When Tehran choked the Strait of Hormuz on February 28, the world lost 14 million barrels of daily oil supply, triggering the largest disruption in modern history. While a fragile ceasefire now holds, the global economy has essentially spent its entire insurance policy to prevent a full-scale energy catastrophe.

The market’s resilience during the four-month conflict defied historical precedents. Governments coordinated the release of one billion barrels from strategic and commercial inventories, while Saudi Arabia and the UAE successfully bypassed the bottlenecked waterway.
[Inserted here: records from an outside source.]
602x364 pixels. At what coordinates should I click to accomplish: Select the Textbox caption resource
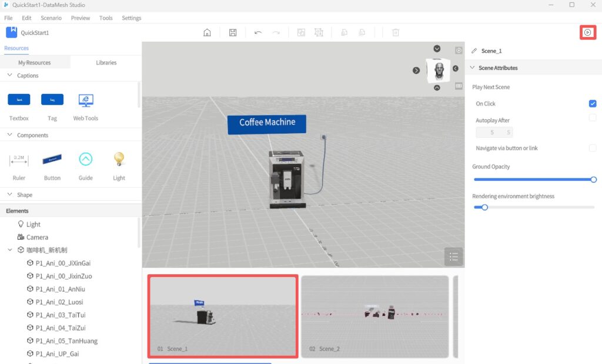(x=19, y=100)
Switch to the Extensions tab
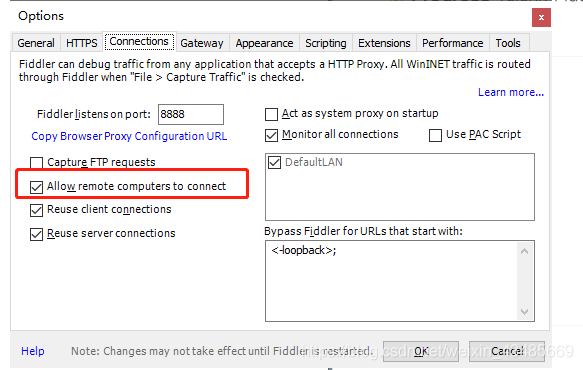The image size is (583, 370). tap(384, 43)
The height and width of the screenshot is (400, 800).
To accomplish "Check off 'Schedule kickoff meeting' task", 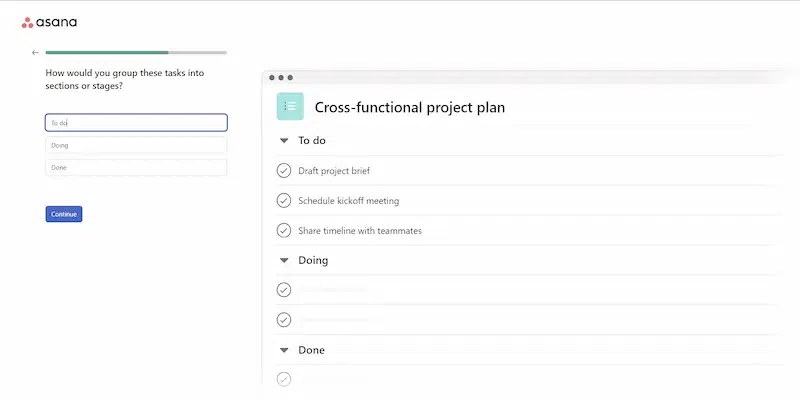I will [x=284, y=201].
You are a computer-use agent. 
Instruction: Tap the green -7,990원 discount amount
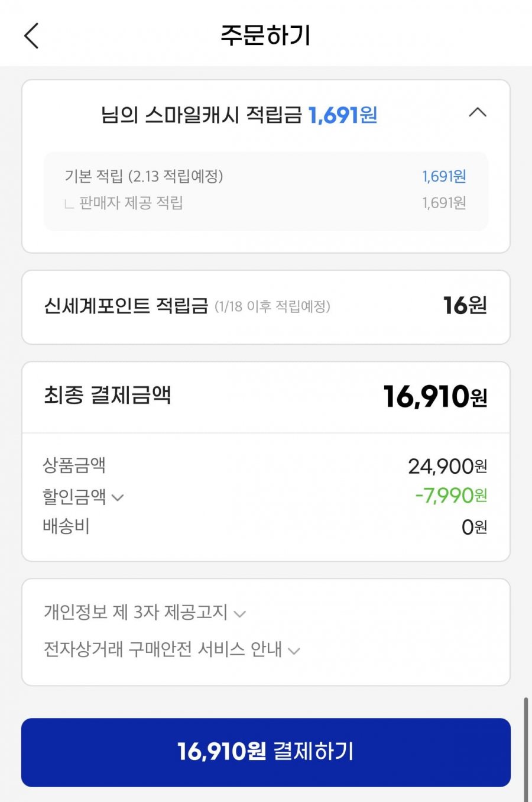point(451,496)
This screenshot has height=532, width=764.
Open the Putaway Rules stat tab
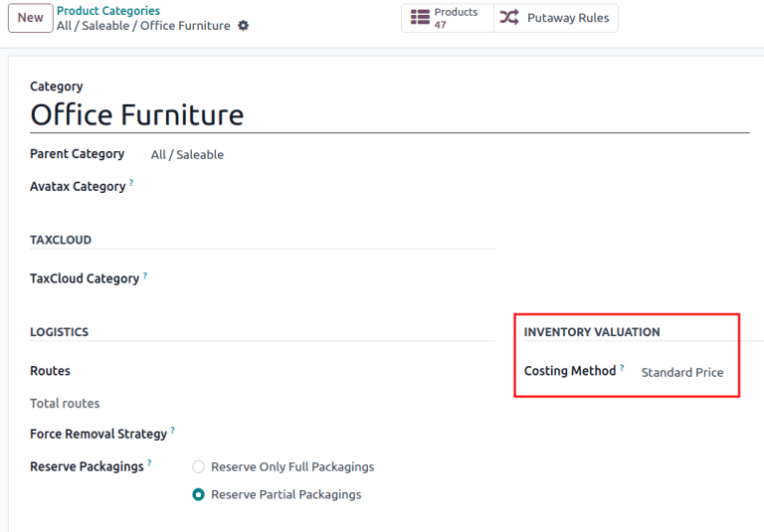pos(556,18)
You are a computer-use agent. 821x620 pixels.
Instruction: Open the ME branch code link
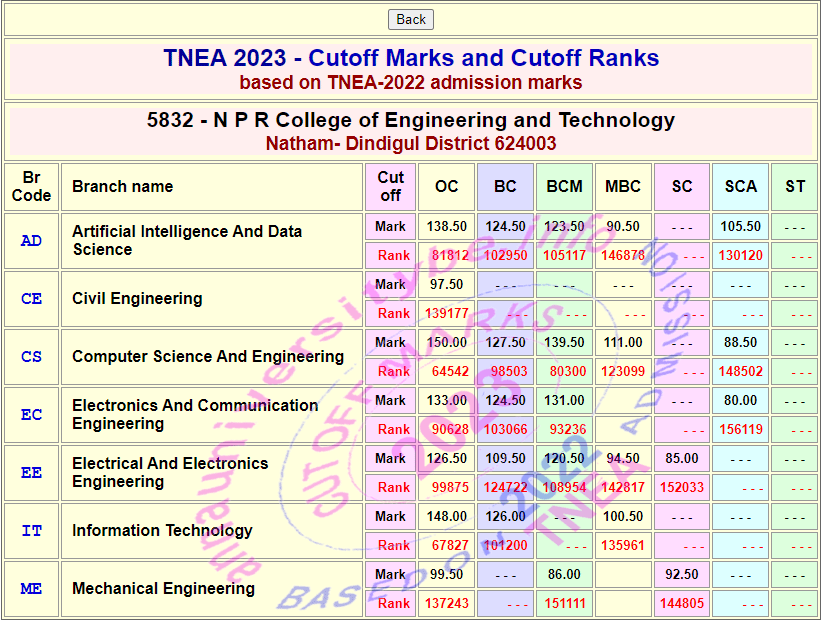click(x=31, y=589)
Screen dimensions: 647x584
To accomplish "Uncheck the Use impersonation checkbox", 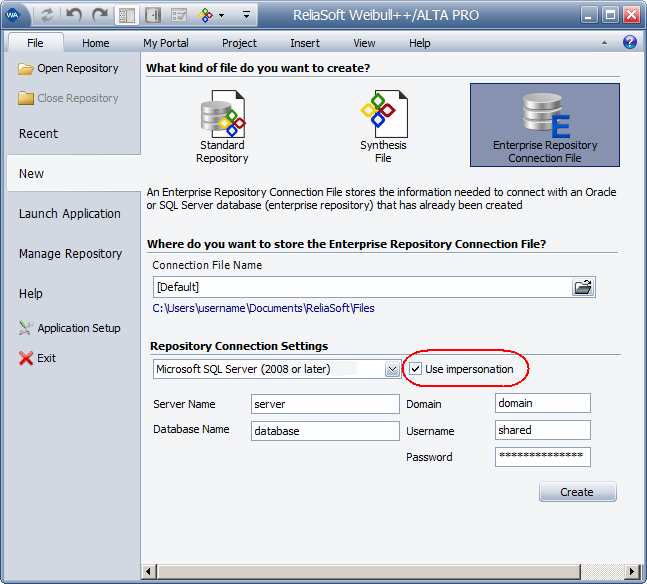I will (x=416, y=369).
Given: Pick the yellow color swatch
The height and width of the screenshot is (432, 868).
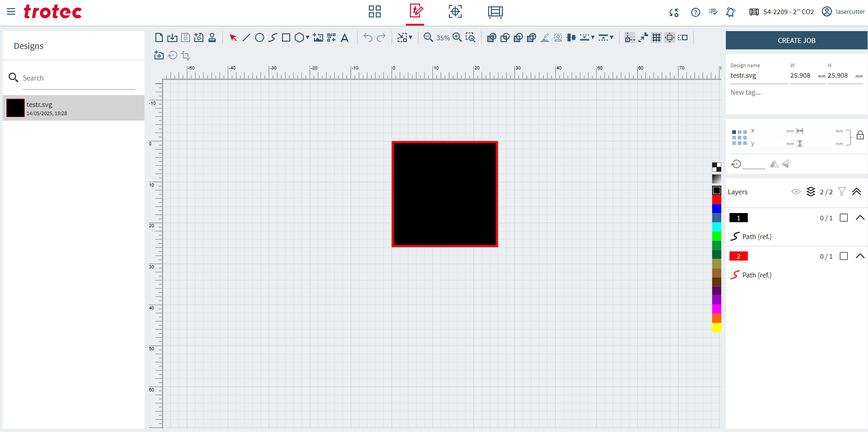Looking at the screenshot, I should [716, 328].
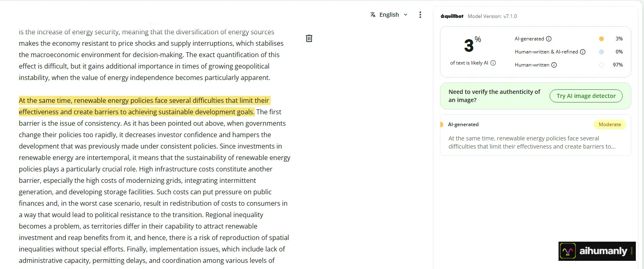Click the aihumanly watermark logo
Viewport: 644px width, 269px height.
[x=597, y=251]
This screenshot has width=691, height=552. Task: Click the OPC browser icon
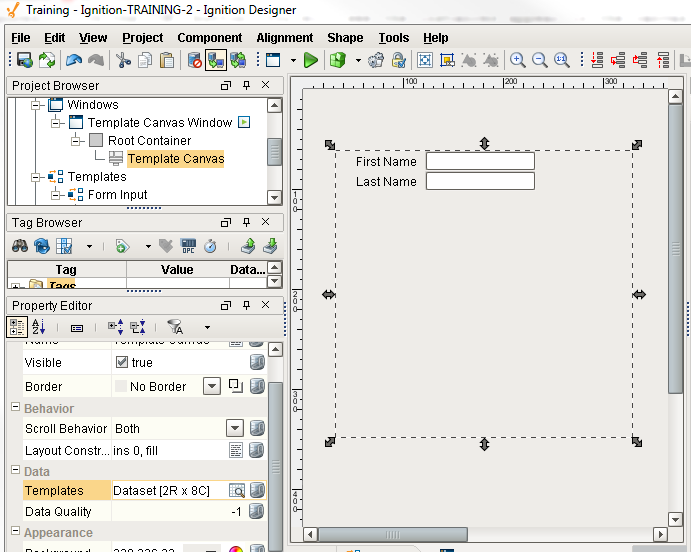(x=188, y=246)
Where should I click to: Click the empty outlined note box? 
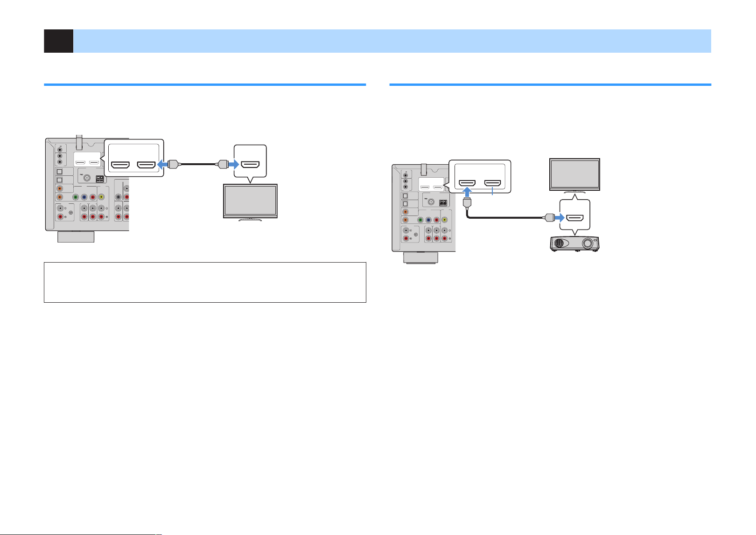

China, acting as a quiet stabilizer, leveraged its 1.4 billion-barrel reserve and a surge in electric vehicle adoption to dampen domestic demand, preventing the price of Brent crude from spiraling beyond its peak of 126 dollars per barrel.

Despite this performance, the stability is deceptive. The global energy system has been hollowed out, with emergency buffers significantly depleted and critical Gulf infrastructure still in need of years of reconstruction. Replacing the consumed reserves could cost upwards of 70 billion dollars, a daunting fiscal burden given current inflationary pressures. With the ceasefire between Washington and Tehran remaining tenuous and nuclear negotiations stalled, the margin for error has vanished. Should another shock occur before these stockpiles are replenished, the world will find itself with far fewer tools to prevent a severe economic downturn.